We proceeded with a Hybrid Exchange deployment, despite the added complexities, for several reasons. First, it enabled us to perform live migrations of user mailboxes. Second, we had heard some horror stories about spam filtering in O365, and wanted to use third party spam filtering as incoming and outgoing mail is sent through the on-prem exchange server. Moreover, if you have sensitive data in your mailboxes that you want to keep firmly on your servers, a Hybrid Exchange deployment will allow you to keep those mailboxes on-prem. Finally, if someone leaves the organisation, you can move their mailboxes back on site so that they no longer consume a licence.
The sign-up process was relatively painless, but the Hybrid Exchange setup did cause a few headaches, as the default routing rules were not correct. After a bit of tweaking, we got everything functioning as required.
We also needed to think about backing up this new environment. After a bit of research, we went with CloudAlly. We have had to restore an entire SharePoint Site, and a few emails, and it has worked very well so far. Another useful tool that we used for our DFS to SharePoint migration was O365Migrator.
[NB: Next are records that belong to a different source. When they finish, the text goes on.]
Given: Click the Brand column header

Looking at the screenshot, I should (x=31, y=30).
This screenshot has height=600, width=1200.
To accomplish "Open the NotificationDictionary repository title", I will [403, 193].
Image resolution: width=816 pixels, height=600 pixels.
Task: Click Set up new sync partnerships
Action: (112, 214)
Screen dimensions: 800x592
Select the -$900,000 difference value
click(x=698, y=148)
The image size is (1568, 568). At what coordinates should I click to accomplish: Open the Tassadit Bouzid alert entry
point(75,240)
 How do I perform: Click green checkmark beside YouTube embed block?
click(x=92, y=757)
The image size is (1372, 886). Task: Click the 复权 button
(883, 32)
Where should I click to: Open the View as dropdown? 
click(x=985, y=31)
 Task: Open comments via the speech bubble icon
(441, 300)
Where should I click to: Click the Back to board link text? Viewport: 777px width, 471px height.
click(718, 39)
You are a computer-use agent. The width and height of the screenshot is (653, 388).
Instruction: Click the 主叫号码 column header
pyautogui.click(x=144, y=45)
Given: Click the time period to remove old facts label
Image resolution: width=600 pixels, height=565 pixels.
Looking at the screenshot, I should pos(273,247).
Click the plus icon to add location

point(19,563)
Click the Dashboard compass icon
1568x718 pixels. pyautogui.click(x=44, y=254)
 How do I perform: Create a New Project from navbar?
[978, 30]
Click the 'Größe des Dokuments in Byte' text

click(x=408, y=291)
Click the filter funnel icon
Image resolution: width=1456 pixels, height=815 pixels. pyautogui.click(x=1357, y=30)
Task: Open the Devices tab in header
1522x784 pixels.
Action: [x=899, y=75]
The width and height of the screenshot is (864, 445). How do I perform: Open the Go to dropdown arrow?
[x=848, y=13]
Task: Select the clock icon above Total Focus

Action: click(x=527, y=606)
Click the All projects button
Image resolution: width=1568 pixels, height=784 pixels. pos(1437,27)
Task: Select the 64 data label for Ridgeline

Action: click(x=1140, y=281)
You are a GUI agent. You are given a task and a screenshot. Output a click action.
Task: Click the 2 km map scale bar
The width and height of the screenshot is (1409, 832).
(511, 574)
This PowerShell tool was a massive help and allowed us to bulk upload our DFS directories to SharePoint Online.
The mailbox migrations themselves were a little strange. We could not get the migration tasks to work on the web interface, while the PowerShell interface worked just fine. These days though, it is the other way around – PowerShell migrations fail, but the web interface works.
We also had to integrate with an on-prem Lync 2013 system for full-unified communications. Voicemail proved particularly tricky to setup, so was getting the Skype for Business/Lync clients to connect with the right credentials to the new Office 365 tenant for conversation history and calendar integration. There were very few guides on this particular configuration, but we eventually found the right method. It turns out that the Skype client likes to cache usernames and credentials in all sorts of strange places.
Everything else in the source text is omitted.